- Task 1 -
Translate this sentence from the passage on interest rates and the Federal Reserve into Spanish: "Large corporations generally borrow money by issuing long-term bonds."
- Task 2 -
In the passage on interest rates and the Federal Reserve, who was President William J. Clinton's Secretary of the Treasury?
- Task 3 -
Continue the passage on interest rates and the Federal Reserve from its final sentence.

- Provided passage -
==================================================

One other thing needs mentioning. Total price control of all interest rates would cause rioting in the streets. India and other countries which tried to nationalize their banks have taken thirty years to recover from the experience. The Federal Reserve only controls short-term interest rates, while long-term bond interest remains set by the marketplace. This seems to work well enough for the purpose of regulating the supply of money, but it affects consumers and small businesses who do most of their borrowing through banks. Large corporations generally borrow money by issuing long-term bonds. This difference in application causes a certain amount of grumbling about fairness. But the wisdom of the arrangement was repeatedly illustrated to President William J. Clinton. We hear it reported that time after time some proposal of his was quashed by his Secretary of the Treasury, Robert E. Rubin, quietly commenting, "The bond market won't let you."

{Chairman Alan Greenspan}
Chairman Alan Greenspan

That's how matters stood until the 2007-2009 debacle. The bond market was funded by corporations, overseen and controlled by investment bankers in the IPO process, and effectively ceding control of long-term interest rates to the investment banks, and providing them with a somewhat cheaper source of capital because it came in larger lumps, wholesale. It was in tension with, but essentially out of the direct control of, the government in the form of the Federal Reserve. The commercial banks raised capital by collecting deposits in dribs and drabs, a more expensive but more comfortably stable source. Short term interest rates were related to the overnight lending process between banks and controlled by the Federal Reserve. For many years it was satisfactory for the Fed to influence long term rates without directly controlling them, and the resulting prosperity and stability seemed to vindicate this indirection. However, when the far east and middle east started dumping huge amounts of liquidity into the international monetary pool, the carry trade and direct purchase of U.S. Treasury bonds by foreigners started to pull the two main banking systems apart, first destroying the control of the Federal Reserve over long term interest rates, and ultimately short term as well. Chairman Alan Greenspan exclaimed in the 1990s that the peculiar behavior of long term rates was a "conundrum". His successor, Ben Bernanke, was to find it was reversing the process; long term liquidity was affecting short term rates, and hence distorting the monetary supply. That might have been a workable rearrangement, except that the markets froze up in 2007, confusion was suddenly widespread, and panic reaction caused disorderly markets. Whether from confusion, expediency or deliberate choice, the Fed rescued the commercial banks while allowing the investment banks to go under. Those few investment banks who survived did so by wrapping themselves in a shell of commercial banking. They became one-bank holding companies.

==================================================

- Material provided -

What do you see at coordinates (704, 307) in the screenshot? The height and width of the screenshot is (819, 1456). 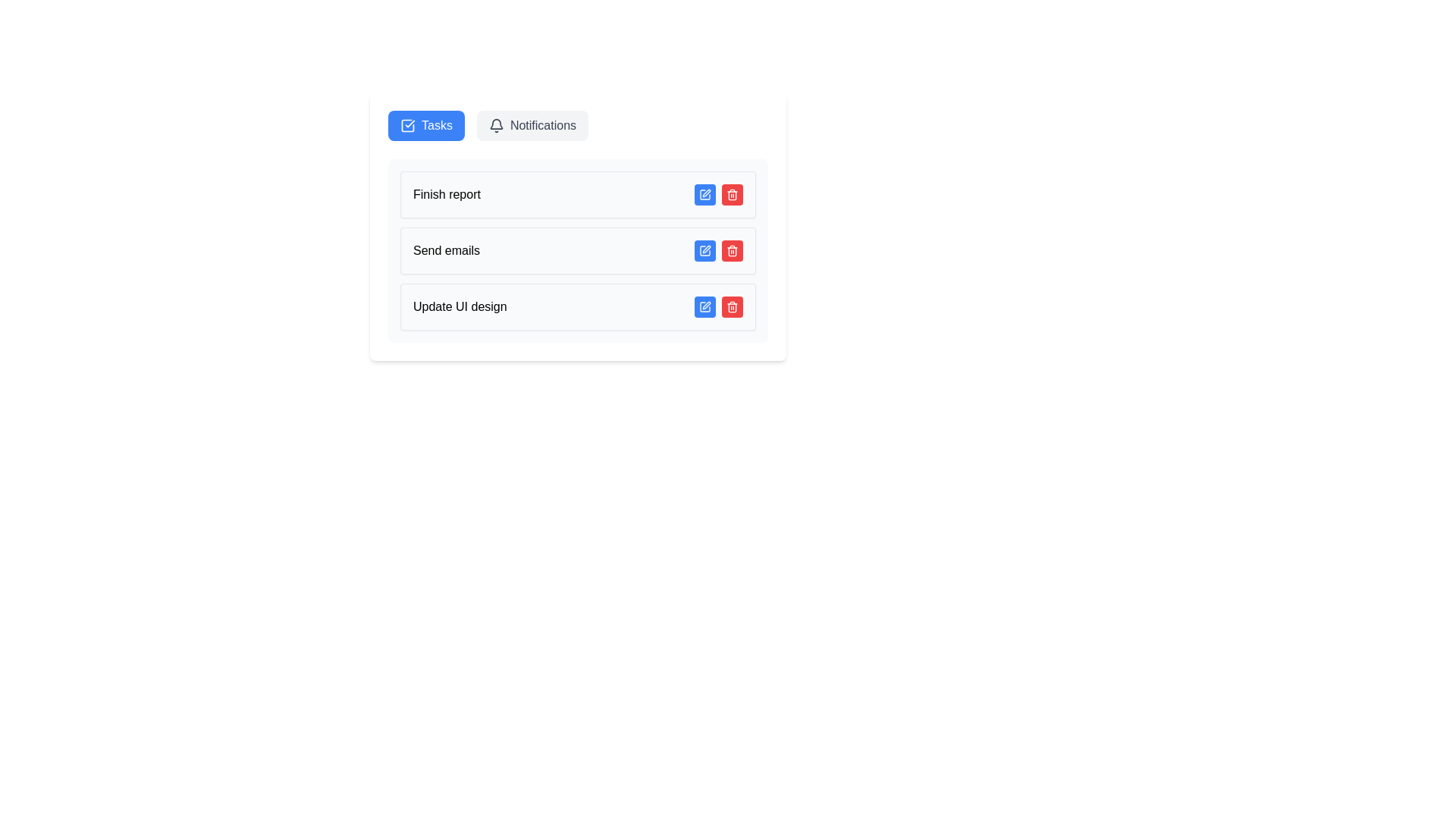 I see `the edit icon button located to the right of the 'Update UI design' text label` at bounding box center [704, 307].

==================================================

- Task response 1 -
Las grandes corporaciones generalmente toman dinero prestado emitiendo bonos a largo plazo.

- Task response 2 -
Robert E. Rubin.

- Task response 3 -
It will be some time before we can judge whether Bernanke made the right choice or not. Commercial banking was on its way to extinction when it allowed itself to become an arm of the Federal Reserve, and perhaps instead it should have been allowed to die. Commercial banking based on collecting deposits is a more expensive way to raise capital than borrowing it wholesale. With credit cards, commercial credit, and asset-backed securities, the other functions of banking were effective enough to make it possible that no one really needed any of the products of commercial banks. The one thing investment banking cannot supply is an unchallengeable monetary standard. Having given up gold and other precious metals, having toyed with using real estate as a surrogate monetary standard, having tried oil and other commodities, we are left with government fiat as the world monetary standard, and commercial banking as the only tested way to make that system work. Going back to the origins of coinage in Lydia, governments have universally proven they cannot be trusted with the currency. Nevertheless, there seems to be no alternative in sight.